Treasure Hunt Engine: When Veltrix Defaults Buried 800k Documents in a Hot Partition
Geo-Hash Routing and Shard Balancing in High-Throughput Indexing Pipelines
Current Situation Analysis
Spatial indexing workloads introduce a fundamental mismatch between search engine defaults and production reality. Most indexing platforms, including Veltrix, ship with allocation strategies optimized for uniform key distribution. These defaults assume document identifiers are randomly scattered across the keyspace, allowing hash-based routing to naturally balance load across available shards. In practice, geo-spatial datasets violate this assumption. Geographic coordinates cluster around population centers, transit hubs, and commercial districts. When you map these coordinates to geo-hash prefixes, the resulting keyspace exhibits extreme skew.

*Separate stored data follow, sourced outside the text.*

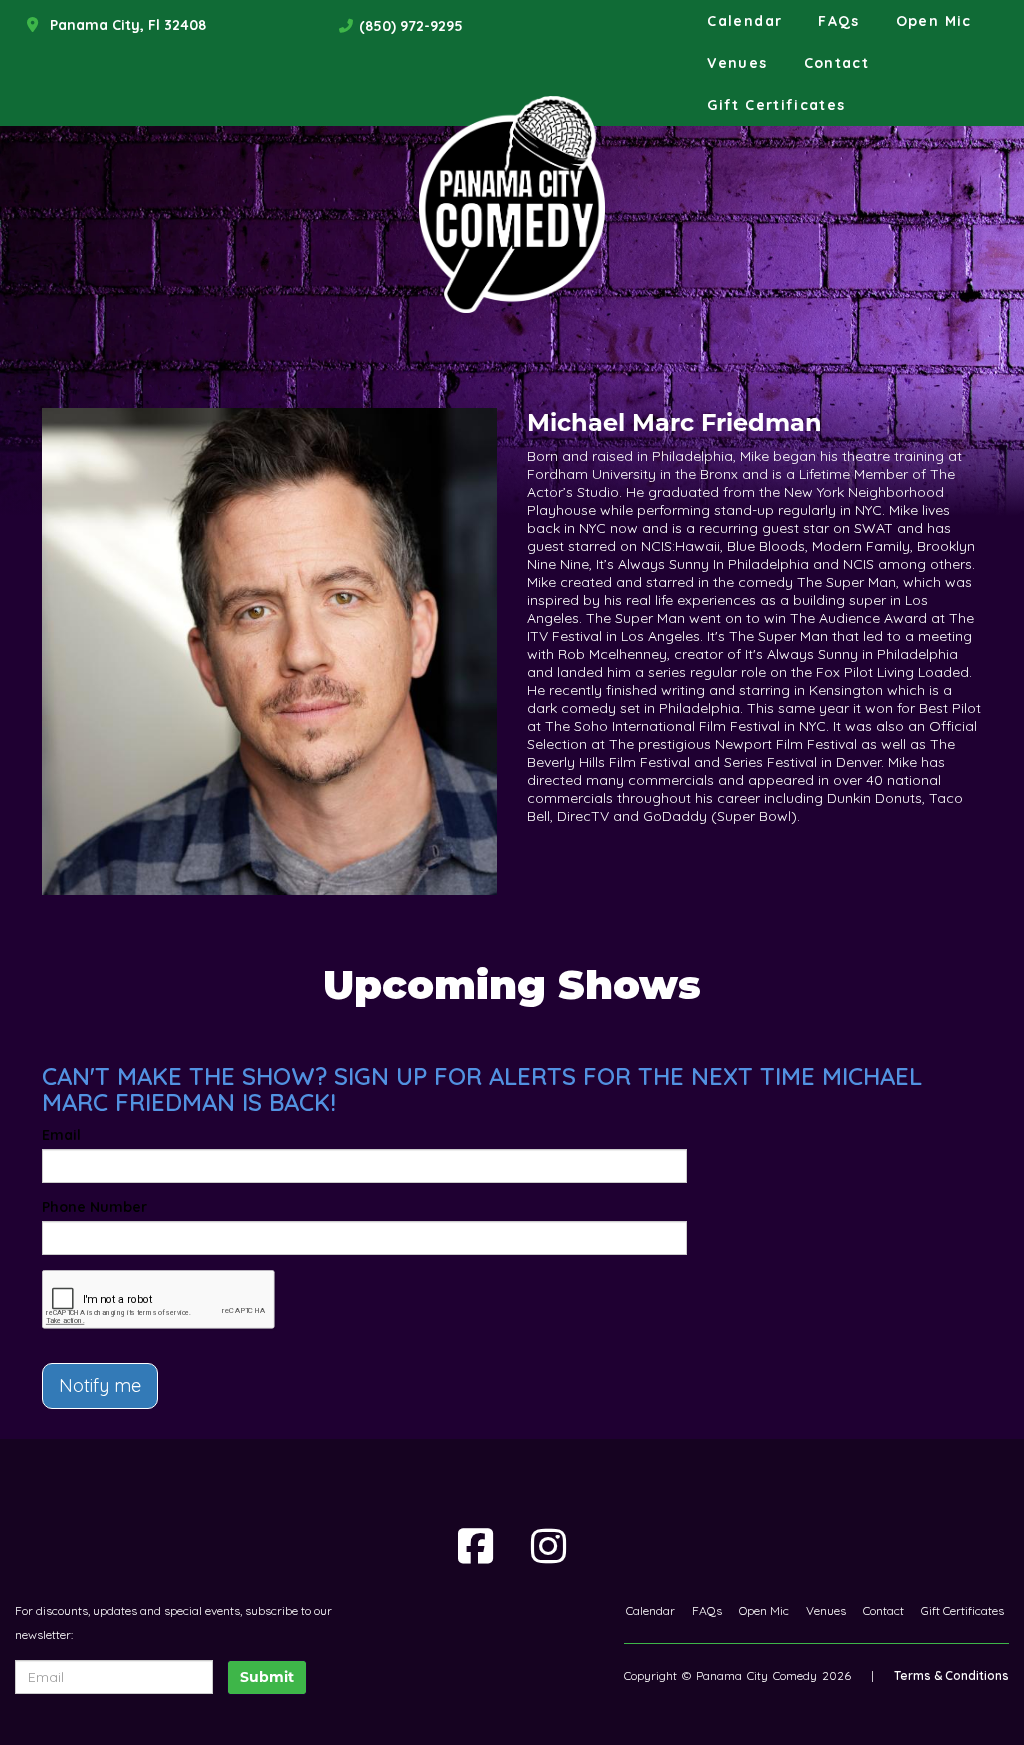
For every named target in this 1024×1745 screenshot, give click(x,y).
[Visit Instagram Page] (548, 1546)
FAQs (838, 21)
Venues (737, 63)
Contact (837, 63)
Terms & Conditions (951, 1675)
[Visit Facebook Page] (475, 1546)
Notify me (100, 1385)
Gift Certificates (776, 105)
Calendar (744, 21)
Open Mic (934, 21)
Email (61, 1135)
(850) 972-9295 (411, 26)
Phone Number (94, 1207)
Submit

This skew is frequently overlooked during initial architecture planning. Engineering teams typically validate indexing pipelines against synthetic datasets with uniform distribution, or they rely on development cluster configurations that mask hot partitions. The problem compounds when nightly backfill jobs run alongside live query traffic. A single dominant geo-hash prefix can route the majority of incoming documents to one primary shard. That shard absorbs disproportionate write pressure, triggers aggressive garbage collection, and exhausts heap memory. Meanwhile, other shards remain underutilized, creating a classic hot-partition scenario that degrades both ingestion throughput and query latency.
The operational impact is measurable and severe. In a production environment processing 60 million geo-treasure records nightly, default allocation routed 79% of documents to a single shard. That shard accumulated 800,000 documents within a 12 GB segment. The resulting heap pressure pushed maximum memory usage to 27 GB, with p99 garbage collection pauses reaching 1.8 seconds. The UI layer, which relies on 95% single-geo-hash lookups, experienced p95 latency degradation to 4.6 seconds during backfill windows. The root cause was not insufficient hardware or misconfigured query patterns; it was an unexamined assumption about shard distribution mechanics.
WOW Moment: Key Findings
The turning point came when we replaced Veltrix's default hash-based routing with a prefix-aware salting strategy and explicitly controlled shard topology. The metrics shifted dramatically, transforming an unstable backfill pipeline into a predictable, SLO-compliant process.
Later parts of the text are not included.